**Exercice**
Prolongez le texte sur le roman « La perle » de Steinbeck à partir de sa dernière phrase.

Cette perle était « ...la panacée contre la maladie, le mur contre les insultes. Elle fermait la porte à la famine... ».

 Une fortune venue à point nommé mais qui va bouleverser la vie de cette famille. Kino et Juana vont découvrir la noirceur de l'âme humaine lorsque celle-ci est dominée par la convoitise. Ils vont subir des épreuves inattendues. Je ne dévoilerais pas la suite, mais sachez que j'ai été tenu en haleine jusqu'à la dernière ligne.

 Dès les premières pages, je me suis senti emporté par l'histoire et je me demandais pourquoi je n'avais pas encore lu toute l'œuvre de Steinbeck. Depuis le collège et malgré l'excellent souvenir de ma première lecture des "raisins de la colère", je n'ai lu que "Des souris et des hommes" , il est temps que je comble cette lacune.

 Ce roman, "La perle", m'a fortement impressionné et me permet de confirmer mon goût pour cet auteur au style simple, efficace, parfois poétique toujours intense et au service d'une philosophie sociale qui donne à réfléchir. Plusieurs de ses romans ont fait l'objet d'adaptations au cinéma. Gageons que les metteurs en scène n'ont pas du avoir de difficultés à transposer à l'écran un texte dont le réalisme suggère à l'esprit des images si vivantes et colorées.

**Données fournies**
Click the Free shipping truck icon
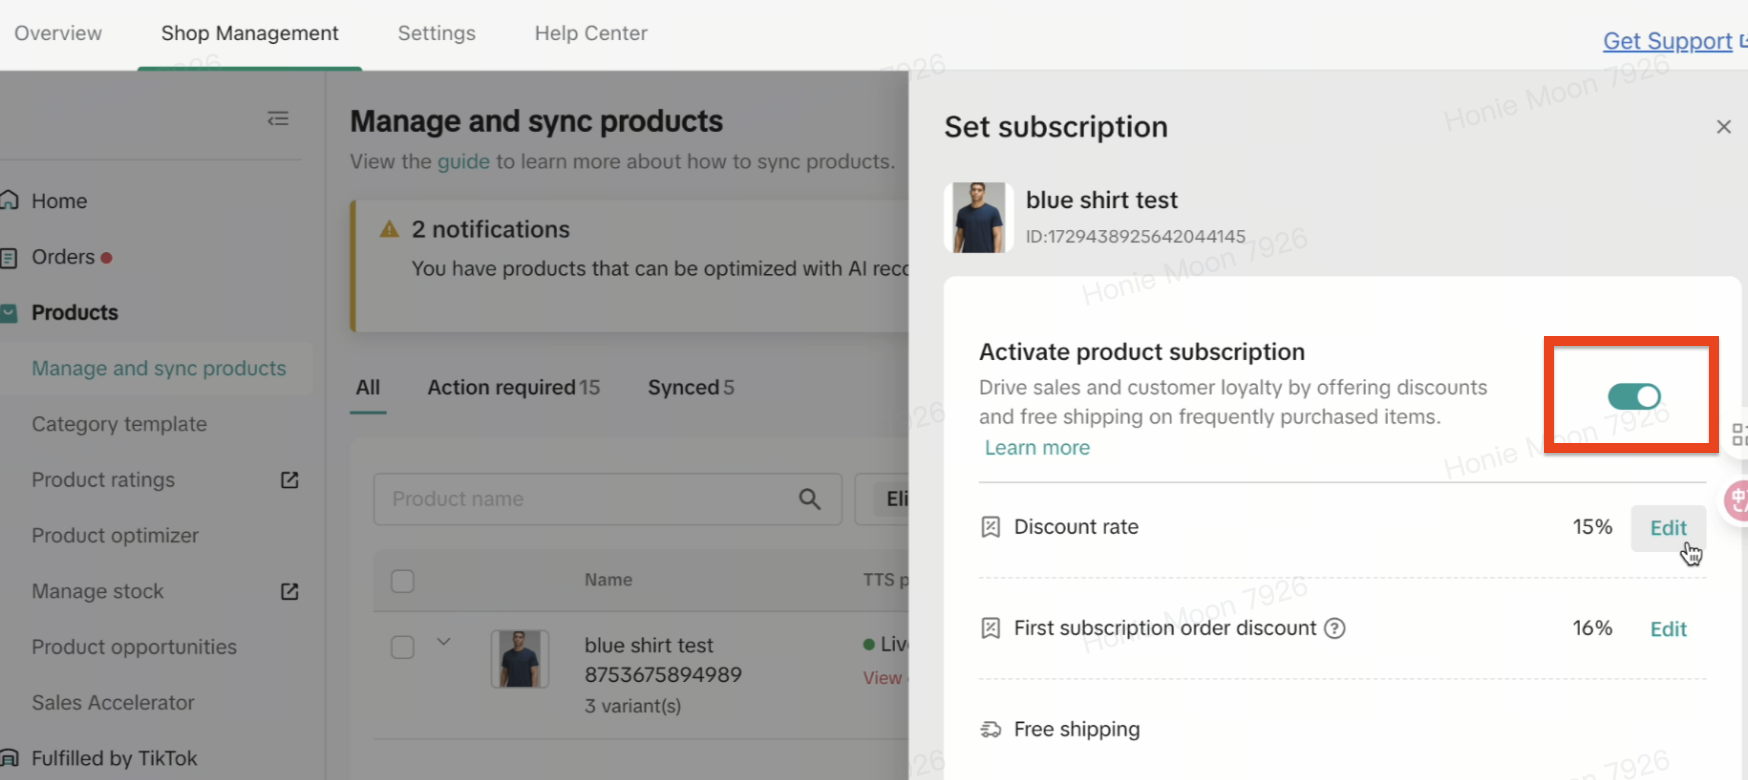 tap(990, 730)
==
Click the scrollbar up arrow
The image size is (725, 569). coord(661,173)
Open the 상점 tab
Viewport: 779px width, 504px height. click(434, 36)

**Corrigé**
***

 Par un détour inouï que le destin nous réserve parfois, j'ai trouvé dans une cabine aux livres le roman de Jonathan Litell "Les bienveillantes", sur la page de couverture une étiquette indiquait le nom de son précédent propriétaire, il s'agissait de mon professeur de collège. Ainsi, à plus de cinquante ans de distance, celui-ci me transmet d'outre-tombe un nouveau conseil de lecture et je n'ai pas eu à plonger pour découvrir cette perle.

Bibliographie :

"La perle", John Steinbeck (2013) Folio, 122 pages.